FIG. 6 shows a building on the seismic isolation gantry of the present invention, (a) is a front view of the building, (b) is a plan view of the seismic isolation gantry having different positions of the center of gravity and the rigidity, and (c) is the center of gravity of the building. It is a top view of the seismic isolation gantry whose rigidity was matched.

FIG. 7 is a front view showing an example in which foundations can be installed at wide intervals in the seismic isolation gantry of the present invention.
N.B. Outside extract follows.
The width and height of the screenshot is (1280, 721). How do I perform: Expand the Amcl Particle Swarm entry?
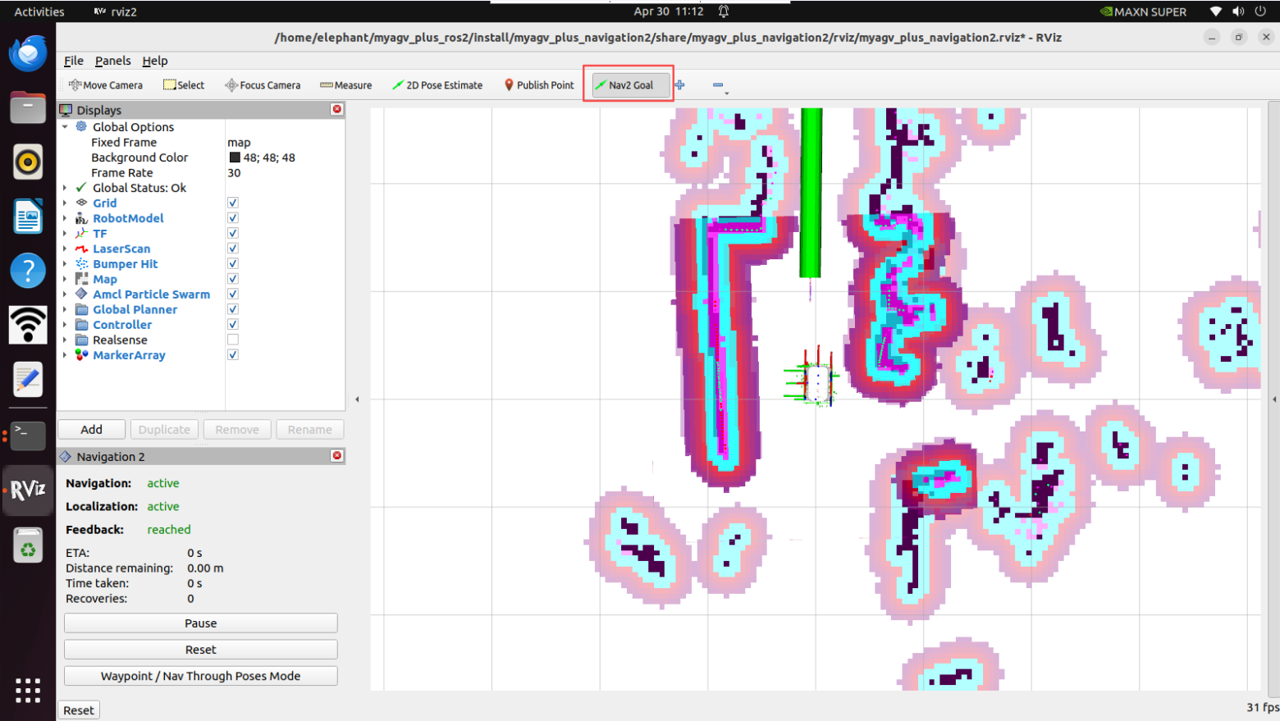(65, 294)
FIG. 8 is a front view showing an example in which a bracket is projected on a frame in the seismic isolation gantry of the present invention.

[Explanation of symbols]

 DESCRIPTION OF SYMBOLS 1 ... Laminated plate isolator which has a damping function 2 ... Upper plate 3 ... Lower plate 4 ... Composite laminated body 5 ... Hard plate (steel plate) 6 ... Soft plate (organic substances such as natural rubber and synthetic rubber) 7 hollow part 8 friction damper 9 die 9a body shaft part 9b fitting hole 9c spherical bearing part 10 fitting rod 10a rod part 10b spherical bearing part 11 spherical bearing part 12 ... Seat member 13 ... Spherical seat 14 ... Seat member 20 ... Seismic isolation gantry 21 ... Frame 22 ... Concrete foundation 22a ... Foundation column part 22b ... Foundation beam part 30 ... Bracket

Continued on the front page (72) Inventor Toshiaki Hashi 3-4-5 Toyosu, Koto-ku, Tokyo Inside Tomoe Giken Co., Ltd. (72) Inventor Takashi Shimanuki 3-4-5 Toyosu Toyosu, Koto-ku Tokyo Giken

Claims (2)

[Claims] 1. A columnar composite laminate is formed by alternately laminating a plurality of hard plates having high rigidity and soft plates having elastic properties between an upper plate and a lower plate. Inside, a column-shaped hollow portion that penetrates the composite laminate is formed, and in this hollow portion, a die having a fitting hole and a fitting rod whose tip is movably fitted to the fitting hole are disposed, A laminated plate isolator having a damping function, wherein a spherical bearing portion provided at a base end of a die and a fitting rod is rotatably supported by spherical bearings provided at said upper plate and lower plate, respectively. 2. The laminated isolator having a damping function according to claim 1 is disposed on the upper or lower surface of the frame having rigidity of the plate or at a position where the laminated plate isolator having a damping function according to claim 1 effectively acts on a load during an earthquake. A seismic isolation gantry characterized in that the laminated plate isolator is fixed on a foundation and various structures can be constructed on the frame.